* YOUR ASSIGNMENT
Write out the records that appear below, verbatim and complete, but without pictures.

* DATA TO PROCESS
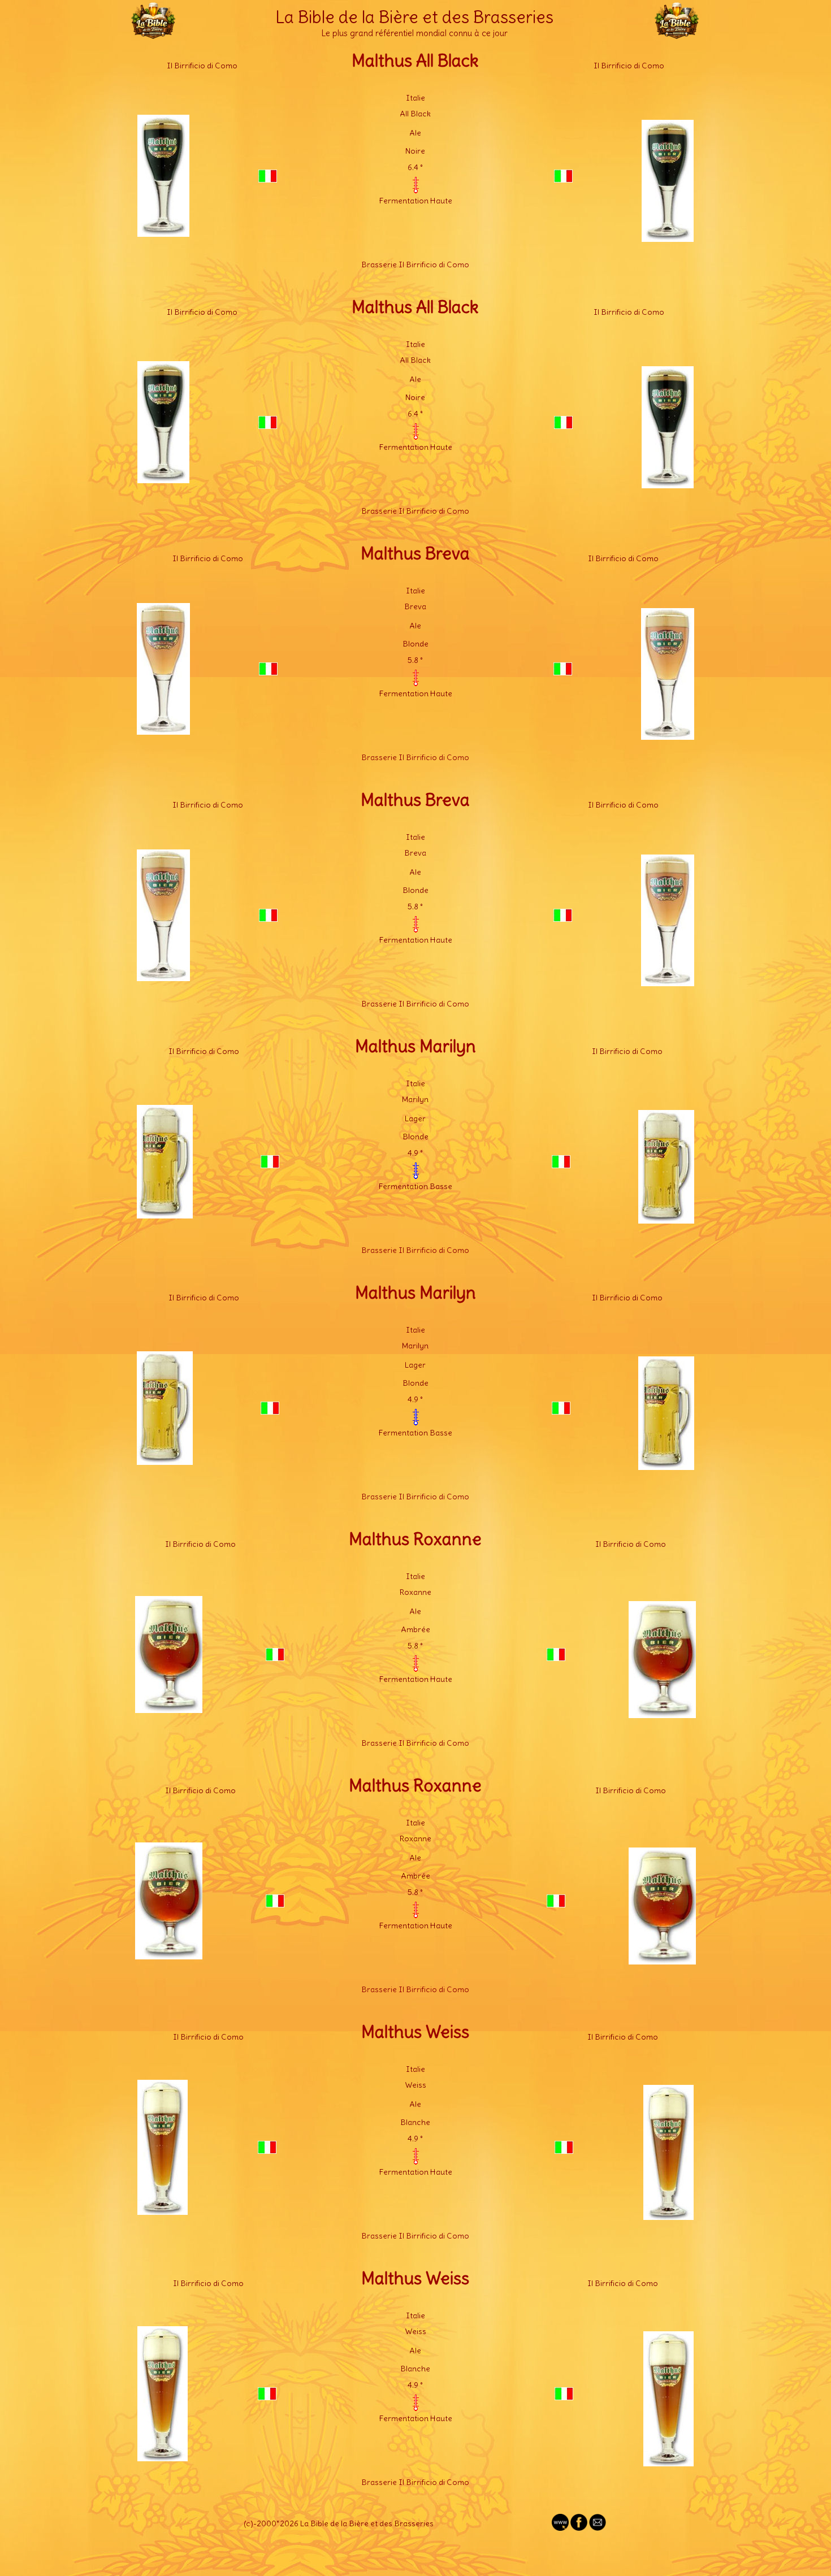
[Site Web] (560, 2528)
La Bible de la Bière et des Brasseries (414, 17)
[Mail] (597, 2528)
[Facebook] (578, 2528)
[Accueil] (153, 34)
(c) (248, 2523)
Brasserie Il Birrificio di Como (415, 264)
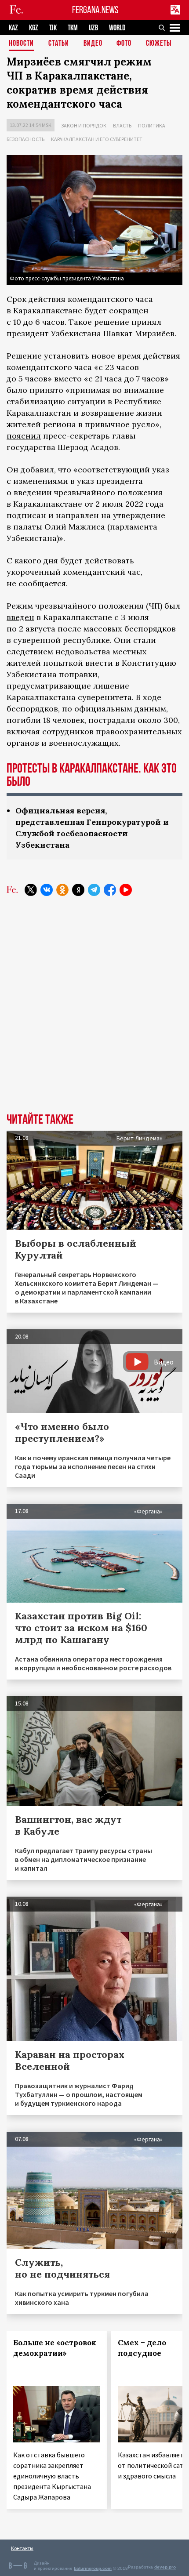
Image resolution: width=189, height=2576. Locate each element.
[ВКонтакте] (46, 890)
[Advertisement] (94, 1011)
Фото (123, 44)
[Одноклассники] (62, 890)
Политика (151, 125)
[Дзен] (78, 890)
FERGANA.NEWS (95, 10)
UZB (93, 28)
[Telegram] (94, 890)
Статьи (58, 44)
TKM (73, 28)
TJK (53, 28)
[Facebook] (110, 890)
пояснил (24, 436)
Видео (93, 44)
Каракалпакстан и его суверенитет (96, 139)
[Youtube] (126, 890)
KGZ (33, 28)
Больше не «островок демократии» (54, 2348)
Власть (122, 125)
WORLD (117, 28)
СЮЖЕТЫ (158, 44)
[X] (31, 890)
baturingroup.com (93, 2568)
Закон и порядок (83, 125)
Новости (21, 44)
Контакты (22, 2548)
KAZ (13, 28)
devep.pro (165, 2567)
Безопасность (25, 139)
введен (20, 617)
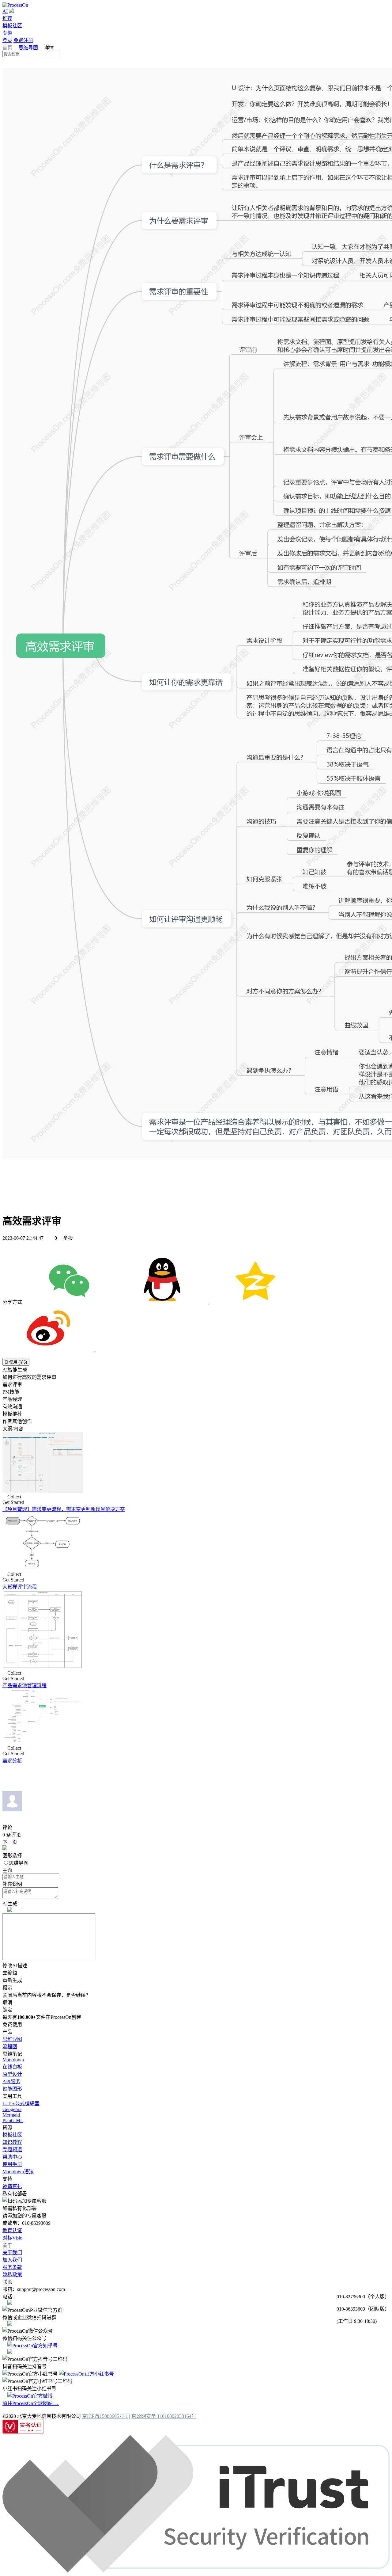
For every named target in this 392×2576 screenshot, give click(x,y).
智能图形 (12, 2088)
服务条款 (12, 2267)
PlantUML (12, 2120)
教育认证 (12, 2230)
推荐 (7, 18)
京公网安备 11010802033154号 (163, 2416)
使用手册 (12, 2164)
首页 (7, 47)
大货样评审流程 (19, 1586)
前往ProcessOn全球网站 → (30, 2403)
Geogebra (11, 2109)
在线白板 (12, 2066)
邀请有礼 (12, 2186)
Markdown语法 (18, 2171)
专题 (7, 33)
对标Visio (12, 2237)
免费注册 (23, 40)
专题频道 (12, 2149)
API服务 (11, 2081)
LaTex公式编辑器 (21, 2103)
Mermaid (11, 2114)
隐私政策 (12, 2274)
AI (5, 11)
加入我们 (12, 2259)
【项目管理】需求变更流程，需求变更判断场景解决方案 (63, 1509)
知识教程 (12, 2142)
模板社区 (12, 25)
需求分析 (12, 1760)
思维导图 (28, 47)
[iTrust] (196, 2570)
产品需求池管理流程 (24, 1685)
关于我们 (12, 2252)
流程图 (9, 2046)
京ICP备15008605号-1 (105, 2416)
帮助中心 (12, 2156)
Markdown (13, 2059)
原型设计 (12, 2074)
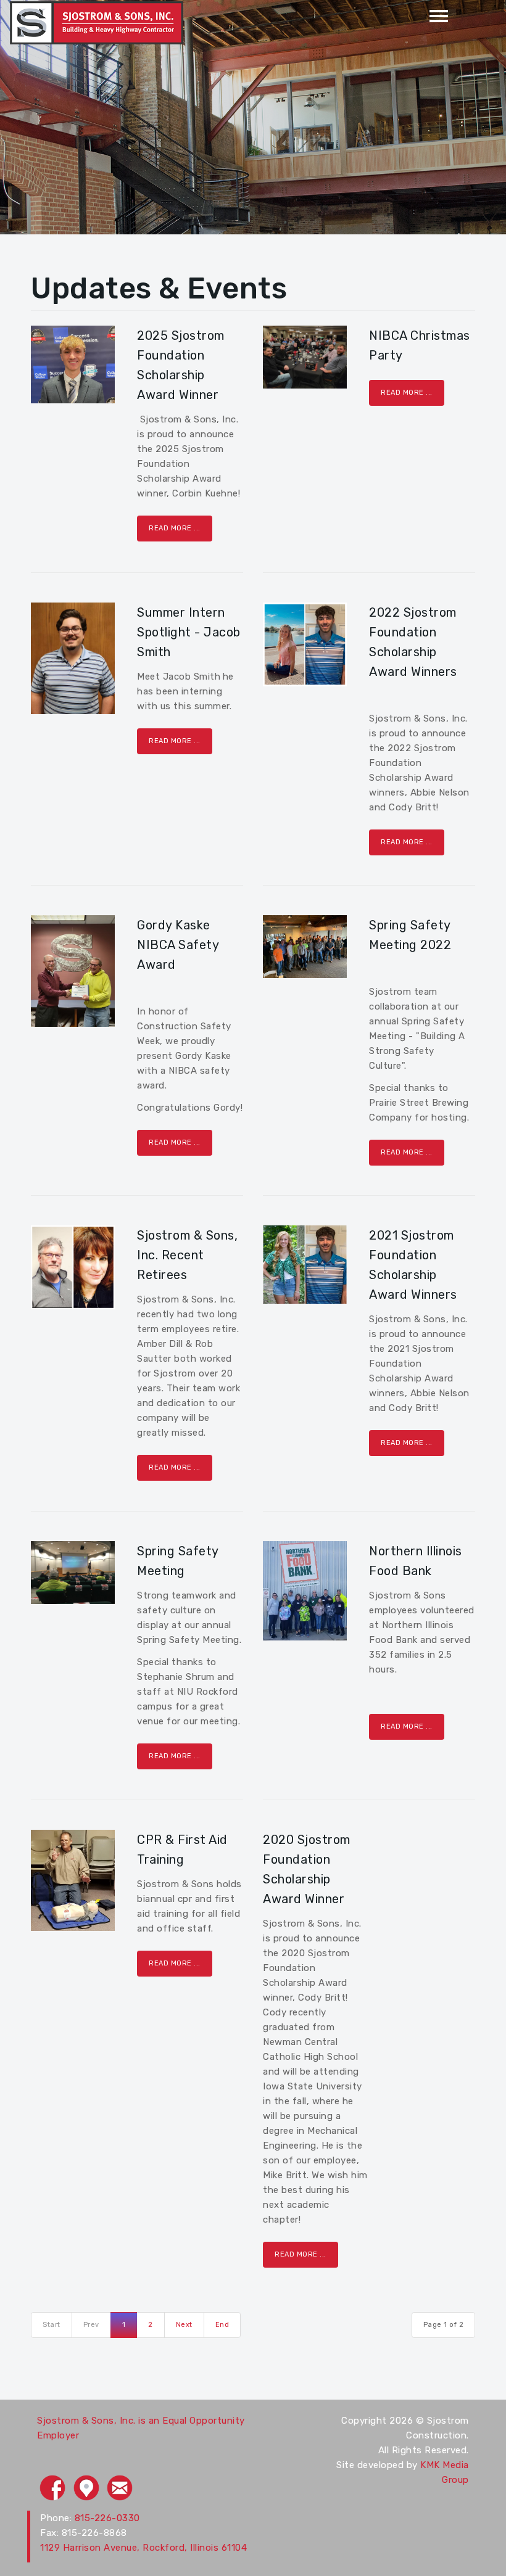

* FINISHED EXERCISE
[Site Web] (560, 2528)
La Bible de la Bière et des Brasseries (414, 17)
[Mail] (597, 2528)
[Facebook] (578, 2528)
[Accueil] (153, 34)
(c) (248, 2523)
Brasserie Il Birrificio di Como (415, 264)
Image resolution: width=189, height=2576. Locate each element.
[ВКонтакте] (46, 890)
[Advertisement] (94, 1011)
Фото (123, 44)
[Одноклассники] (62, 890)
Политика (151, 125)
[Дзен] (78, 890)
FERGANA.NEWS (95, 10)
UZB (93, 28)
[Telegram] (94, 890)
Статьи (58, 44)
TKM (73, 28)
TJK (53, 28)
[Facebook] (110, 890)
пояснил (24, 436)
Видео (93, 44)
Каракалпакстан и его суверенитет (96, 139)
[Youtube] (126, 890)
KGZ (33, 28)
Больше не «островок демократии» (54, 2348)
Власть (122, 125)
WORLD (117, 28)
СЮЖЕТЫ (158, 44)
[X] (31, 890)
baturingroup.com (93, 2568)
Закон и порядок (83, 125)
Новости (21, 44)
Контакты (22, 2548)
KAZ (13, 28)
devep.pro (165, 2567)
Безопасность (25, 139)
введен (20, 617)
For every named target in this 392×2576 screenshot, give click(x,y).
智能图形 (12, 2088)
服务条款 (12, 2267)
PlantUML (12, 2120)
教育认证 (12, 2230)
推荐 (7, 18)
京公网安备 11010802033154号 (163, 2416)
使用手册 (12, 2164)
首页 (7, 47)
大货样评审流程 (19, 1586)
前往ProcessOn全球网站 → (30, 2403)
Geogebra (11, 2109)
在线白板 (12, 2066)
邀请有礼 (12, 2186)
Markdown语法 (18, 2171)
专题 (7, 33)
对标Visio (12, 2237)
免费注册 (23, 40)
专题频道 (12, 2149)
API服务 (11, 2081)
LaTex公式编辑器 (21, 2103)
Mermaid (11, 2114)
隐私政策 (12, 2274)
AI (5, 11)
加入我们 (12, 2259)
【项目管理】需求变更流程，需求变更判断场景解决方案 (63, 1509)
知识教程 (12, 2142)
模板社区 (12, 25)
需求分析 (12, 1760)
思维导图 (28, 47)
[iTrust] (196, 2570)
产品需求池管理流程 (24, 1685)
关于我们 (12, 2252)
流程图 (9, 2046)
京ICP备15008605号-1 (105, 2416)
帮助中心 (12, 2156)
Markdown (13, 2059)
原型设计 (12, 2074)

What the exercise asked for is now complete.